Quoiqu’il en soit, les projets d’ordonnance et de décret déjà diffusés et sur lesquels la concertation publique a eu lieu donnent une indication relativement précise de l’évolution attendue du droit des concessions.

Afin d’appréhender au mieux les évolutions les plus notables – perceptibles à ce jour – du droit des concessions, il convient tout d’abord de rappeler brièvement l’état du droit actuel des concessions : le droit des contrats dits « de la commande publique », s’est construit depuis des années autour de corpus de règles nationales et internationales hétérogènes, destinées à s’appliquer à un type de contrat particulier.
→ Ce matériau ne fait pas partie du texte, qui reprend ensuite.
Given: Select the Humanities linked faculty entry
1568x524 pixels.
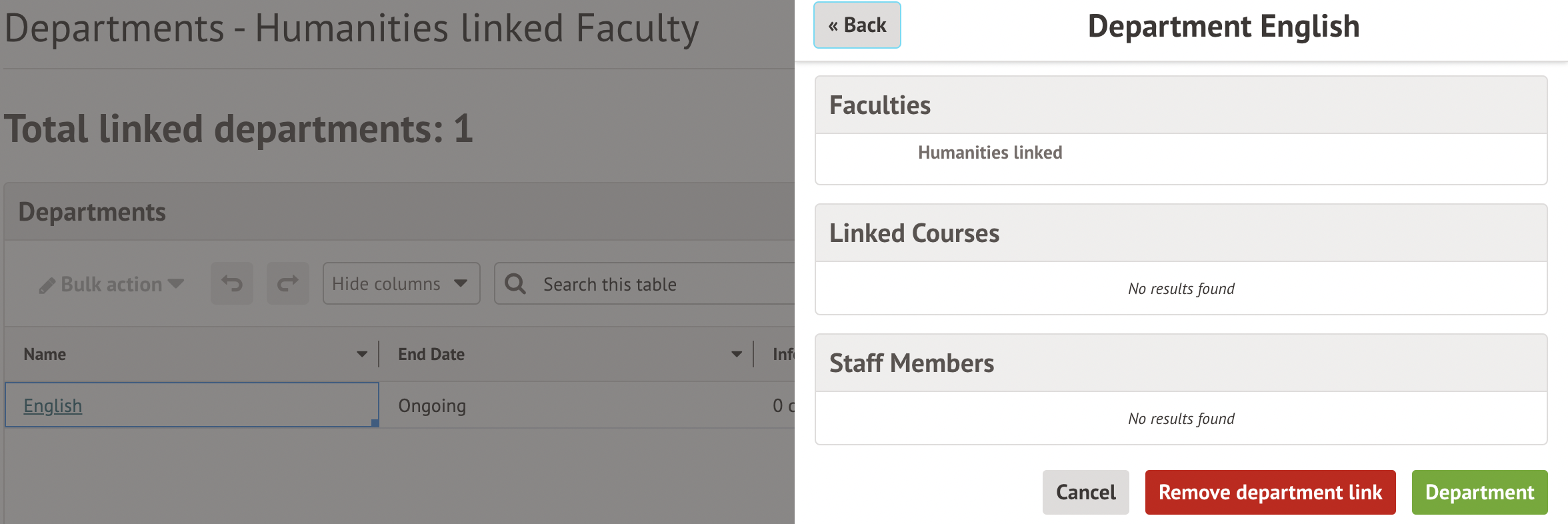Looking at the screenshot, I should click(990, 153).
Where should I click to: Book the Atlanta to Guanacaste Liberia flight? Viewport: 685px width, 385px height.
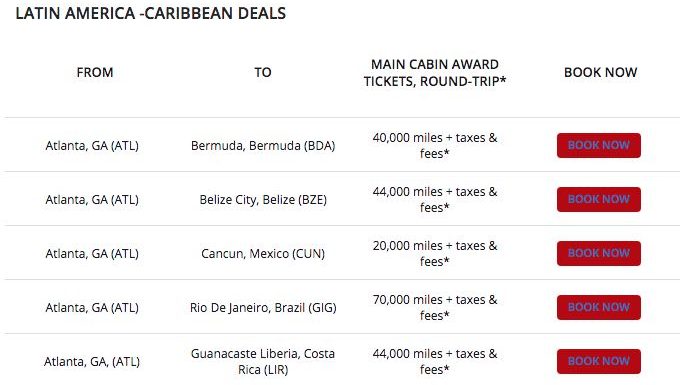pos(599,361)
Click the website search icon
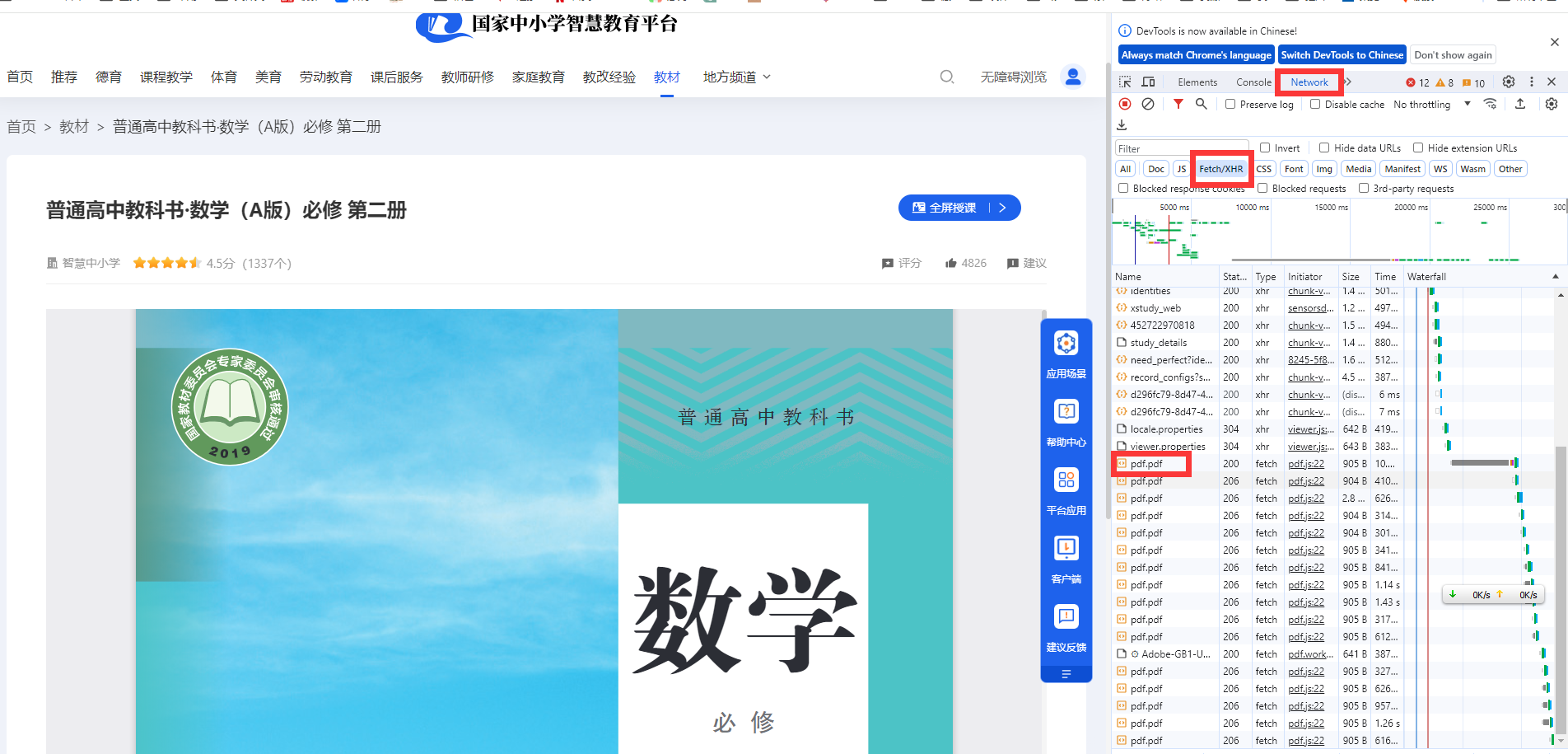The image size is (1568, 754). coord(947,77)
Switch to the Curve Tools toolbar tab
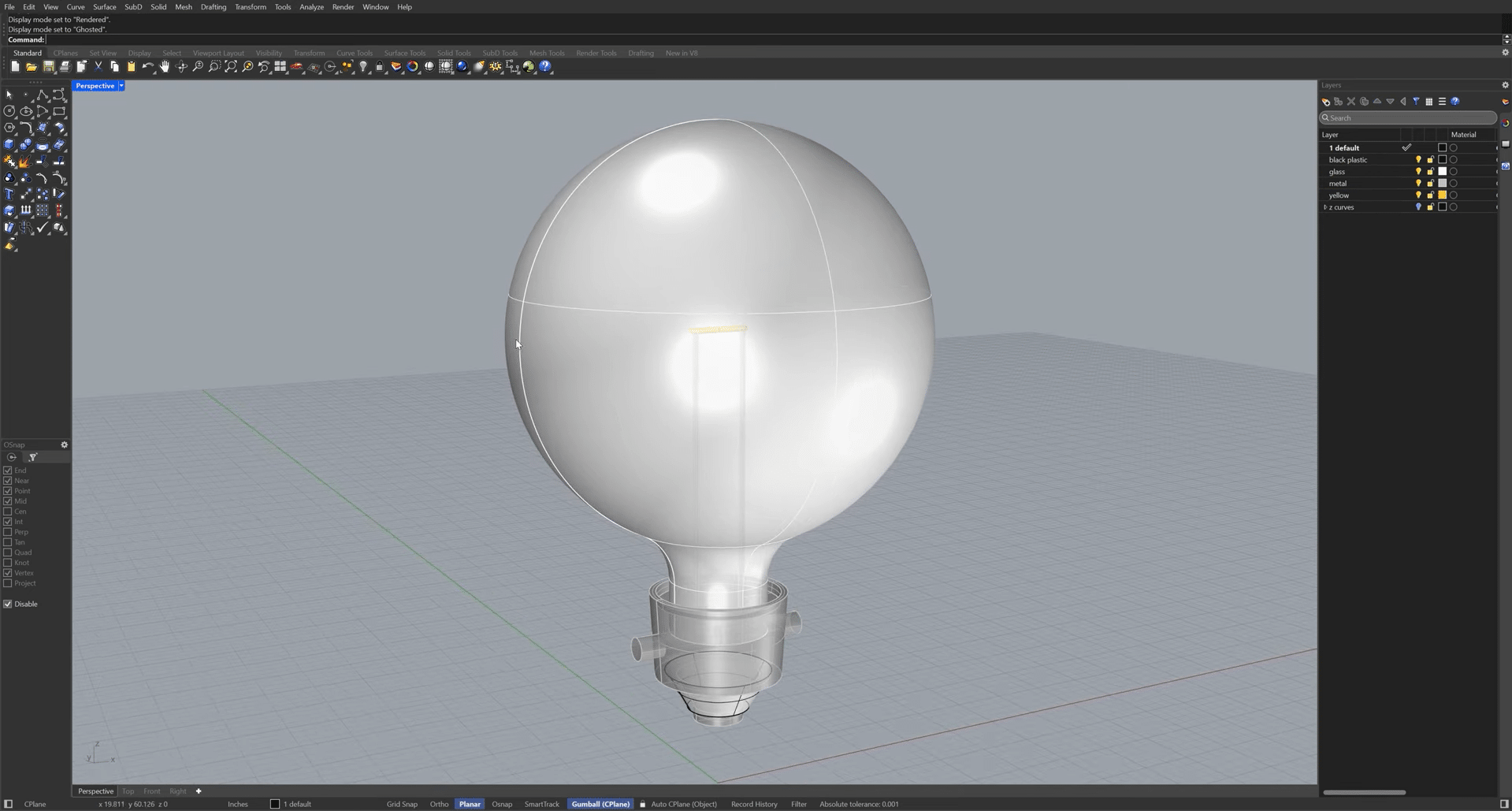The height and width of the screenshot is (811, 1512). pos(354,54)
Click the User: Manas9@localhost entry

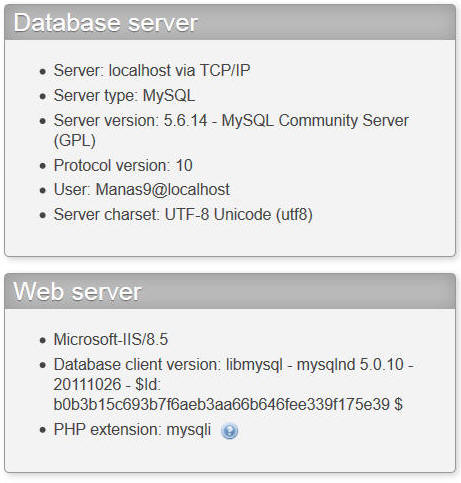click(x=142, y=189)
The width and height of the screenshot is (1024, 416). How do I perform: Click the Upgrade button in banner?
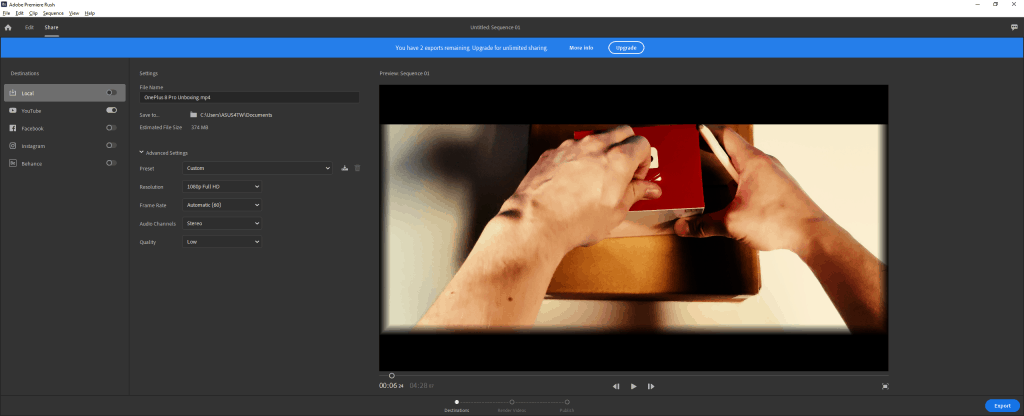pyautogui.click(x=626, y=48)
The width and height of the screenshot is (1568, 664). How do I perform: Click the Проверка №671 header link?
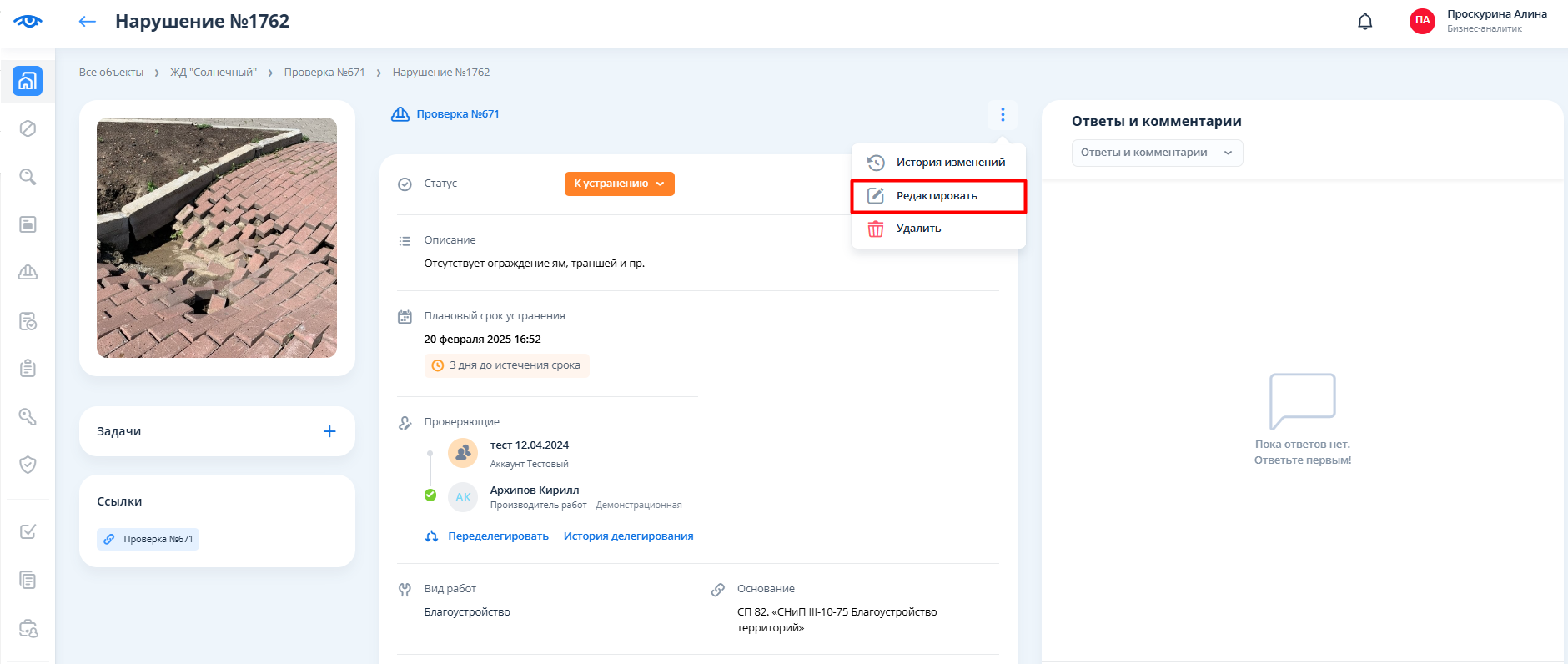(457, 114)
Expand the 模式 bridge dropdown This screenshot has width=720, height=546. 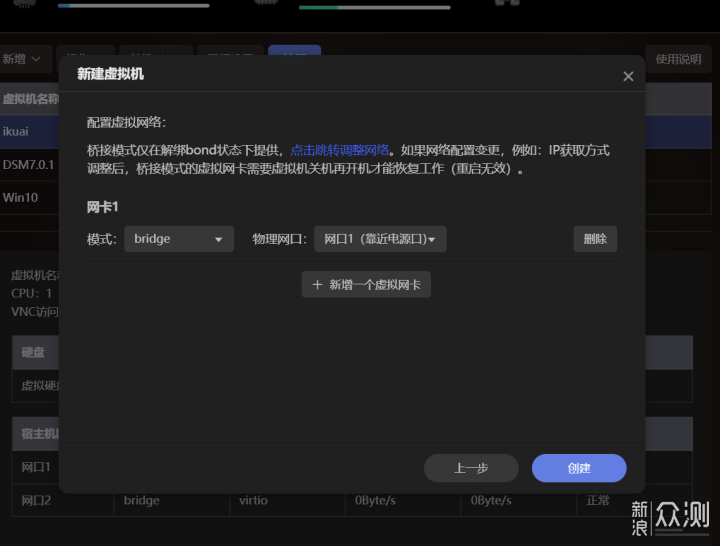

Les concessions, en particulier, par opposition aux marchés publics, étaient organisées par différents textes, dont en particulier les dispositions des articles L. 1411-1 du Code général des collectivités territoriales, elles-mêmes issues de la loi Sapin du 29 janvier 1993 pour les délégations de service public et les dispositions de l’ordonnance du 15 juillet 2009 pour les concessions de travaux.

À ces textes spécifiques aux « concessions » s’ajoutaient d’autres textes relatifs à des contrats hybrides, tels les baux emphytéotiques administratifs visés par les dispositions des articles L.1311-2 et suivants du Code général des collectivités territoriales, ou encore ceux portant occupation du domaine public (visés par les dispositions des articles L. 2122-1 et suivants du Code général de la propriété des personnes publiques), qui pouvaient servir de support à une gestion déléguée d’un service public via une convention non détachable.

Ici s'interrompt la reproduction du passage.